Guy Greivelding wurde 1953 geboren. 1971 begann er nach dem Mittelschulabschluss eine Laufbahn bei der Bahn. Er durchlief die Ausbildung im Bahnhof Bettemburg und übte danach mehrere Funktionen auf verschiedenen Bahnhöfen aus, bevor er in die Buchhaltungszentrale wechselte, schliesslich arbeitete er im Bahnhof Luxemburg.

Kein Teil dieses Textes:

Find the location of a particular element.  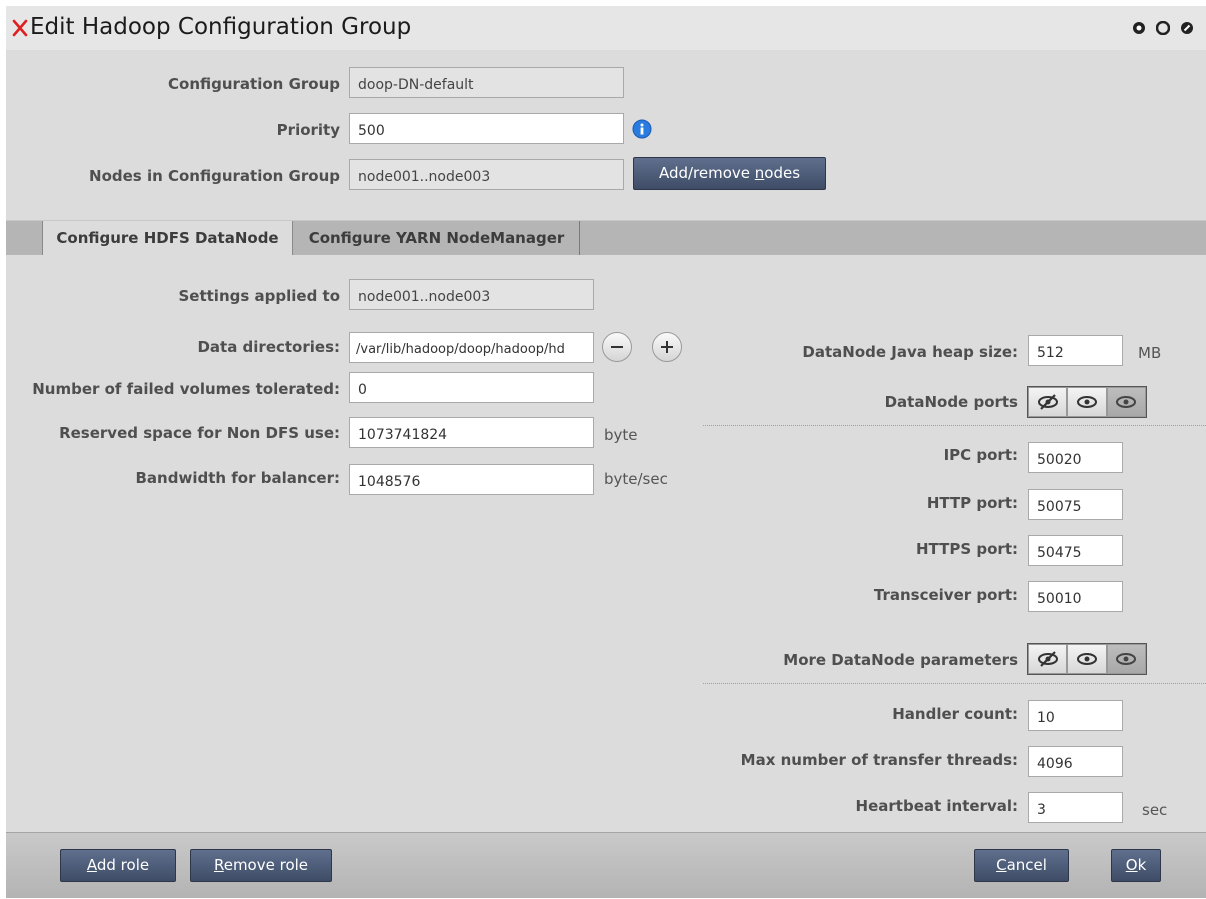

heartbeat-label: Heartbeat interval: is located at coordinates (936, 806).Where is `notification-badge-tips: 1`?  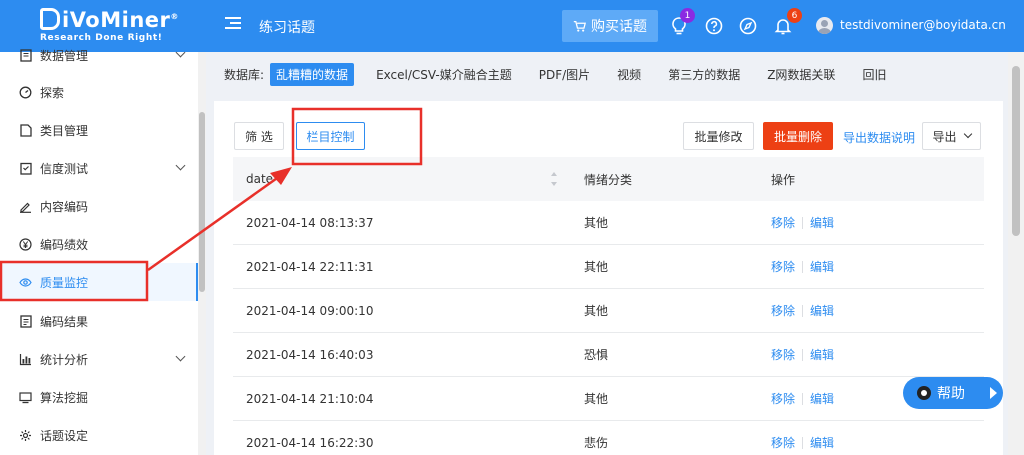 notification-badge-tips: 1 is located at coordinates (688, 16). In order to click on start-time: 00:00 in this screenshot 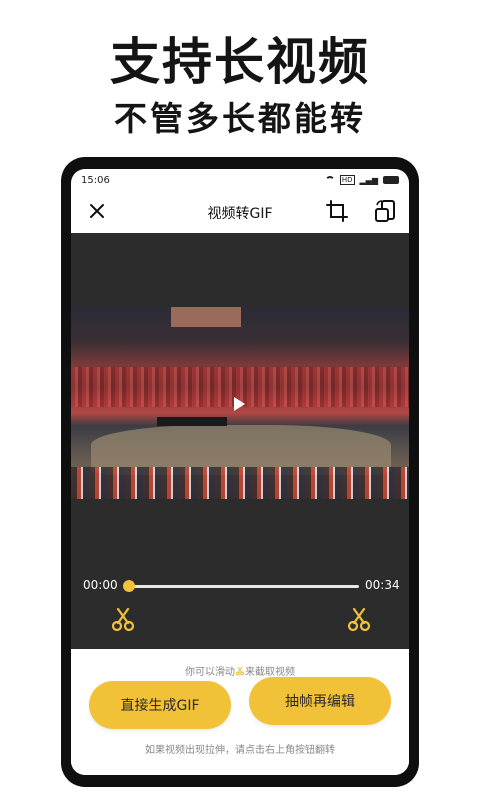, I will do `click(100, 585)`.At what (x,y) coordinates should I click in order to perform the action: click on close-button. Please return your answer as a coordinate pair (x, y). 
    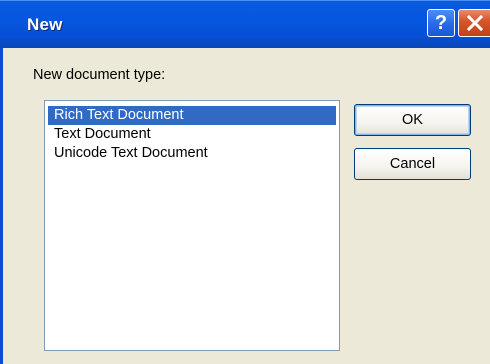
    Looking at the image, I should click on (474, 23).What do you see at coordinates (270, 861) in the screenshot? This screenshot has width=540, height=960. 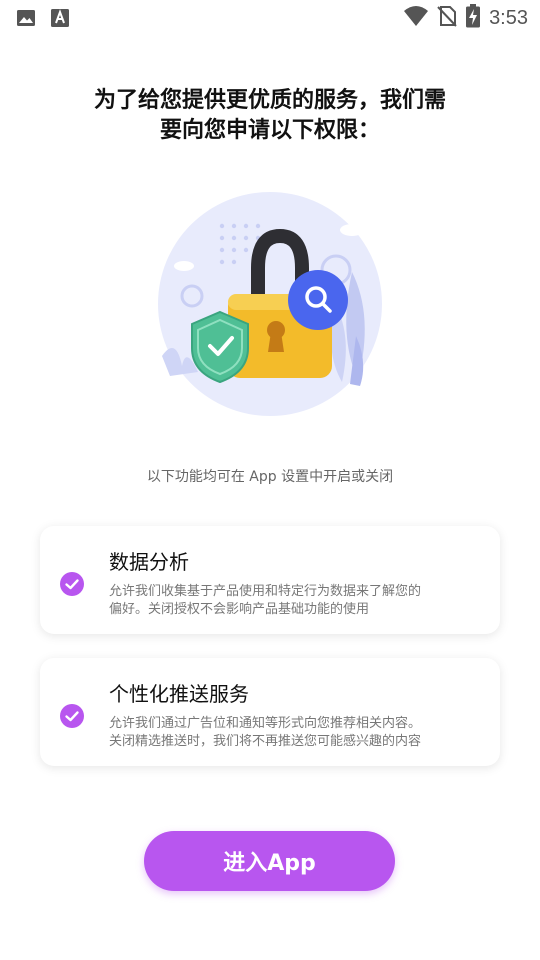 I see `enter-app-button: 进入App` at bounding box center [270, 861].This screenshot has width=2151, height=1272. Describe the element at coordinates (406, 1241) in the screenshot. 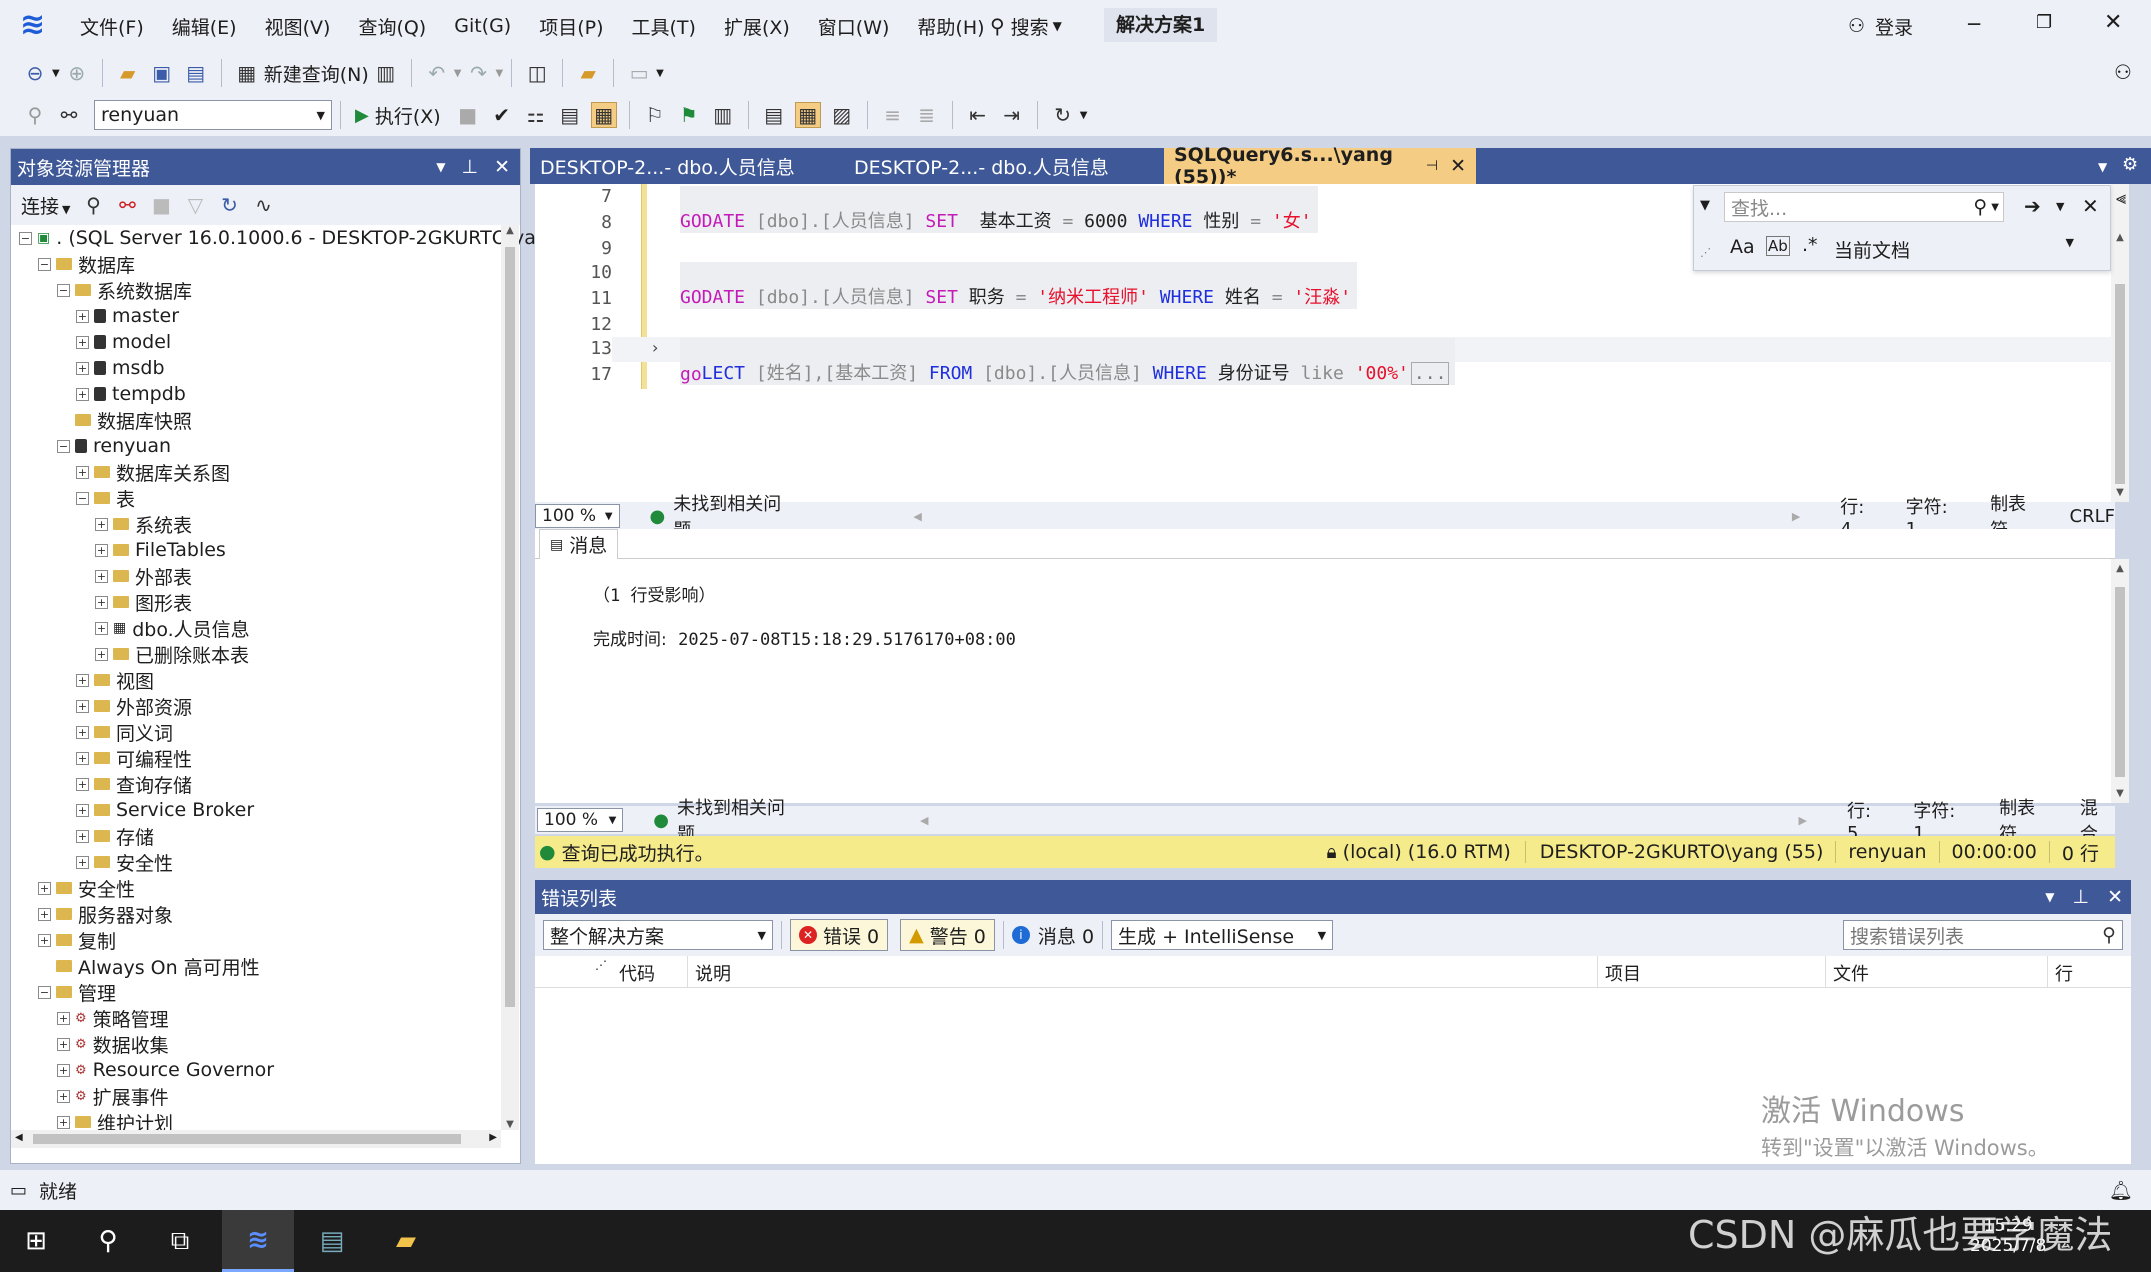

Mitte der 80er Jahre wurde er für die Gewerkschaft freigestellt. Er wurde danach Generalsekretär und schliesslich 2009 bis 2015 Vorsitzender. Bis zur Pensionierung im August war er zudem politischer Sekretär des gemischten Betriebsrats, der auf einem Gesetz von 1974 basiert, das die Mitbestimmung in Luxemburg regelt. Der politische Sekretär ist das Pendant zum Generaldirektor, der Vorsitzender des Gremiums ist.

Das Mandat als Vorsitzender der Eisenbahnsektion der ETF läuft 2017 aus, wobei er sich noch um wichtige Themen kümmern will: 4. Eisenbahnpaket, Liberalisierung, Sicherheit auf den Schienen Europas. In Luxemburg ist er noch im Vorstand der Arbeitskammer, wo er die Interessen der Eisenbahnerinnen und Eisenbahner vertritt und schliesslich ist er Vorsitzender der Genossenschaft, die sich um das Gemeinschaftsvermögen der Gewerkschaft kümmert.

Er ist verheiratet, ohne Kinder. «Meine Frau hat mich immer unterstützt und war immer stolz, wenn wir Erfolge erreichen konnten.»